Sekiranya para Hakim itu ditanya alasannya maka kalian tidak dapat memastikan bahwa jawaban mereka adalah "Hukum Islam sekarang ini tidak layak diterapkan!". Kalau begitu jawabannya, mereka tentunya kafir tanpa diragukan lagi. Demikian pula jika kita tujukan pertanyaan serupa kepada masyarakat umum, di antara mereka terdapat para ulama, orang shalih dan lain-lain ...? Lalu bagaimana mungkin kalian dapat menjatuhkan vonis kafir terhadap mereka hanya karena melihat hidup di bawah naungan undang-undang tersebut sama seperti mereka. Hanya saja kalian menyatakan terang-terangan bahwa mereka semua itu kafir dan murtad....."

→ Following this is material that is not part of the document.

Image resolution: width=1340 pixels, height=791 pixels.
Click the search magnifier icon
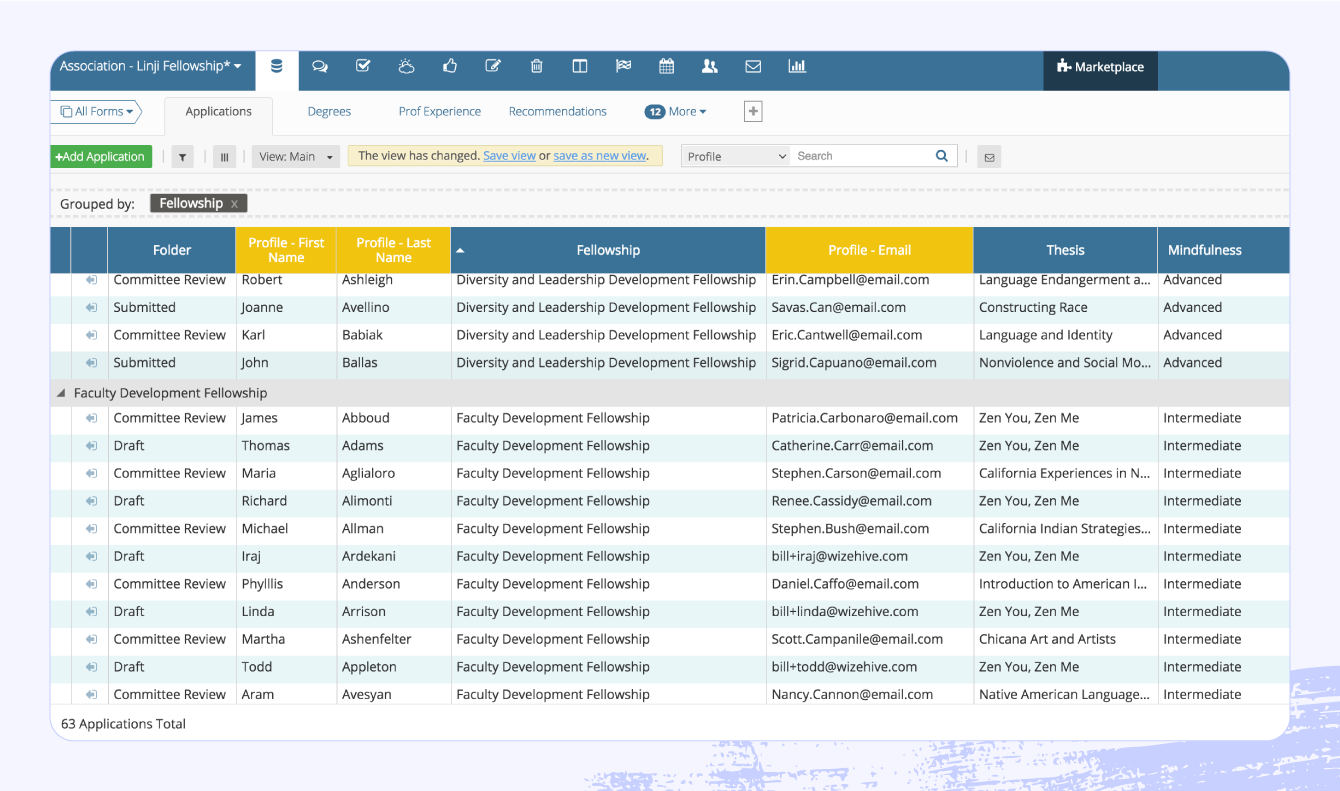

Kemudian Syaikh Al-Albani berbicara seputar masalah berhukum dengan selain hukum Allah, beliau berkata : "Kalian tidak dapat menghukumi kafir hingga ia menyatakan apa yang ada dalam hatinya, yaitu menyatakan bahwa ia tidak bersedia memakai hukum yang diturunkan Allah. Jika demikian pengakuannya barulah kalian dapat menghukuminya kafir murtad dari agama....".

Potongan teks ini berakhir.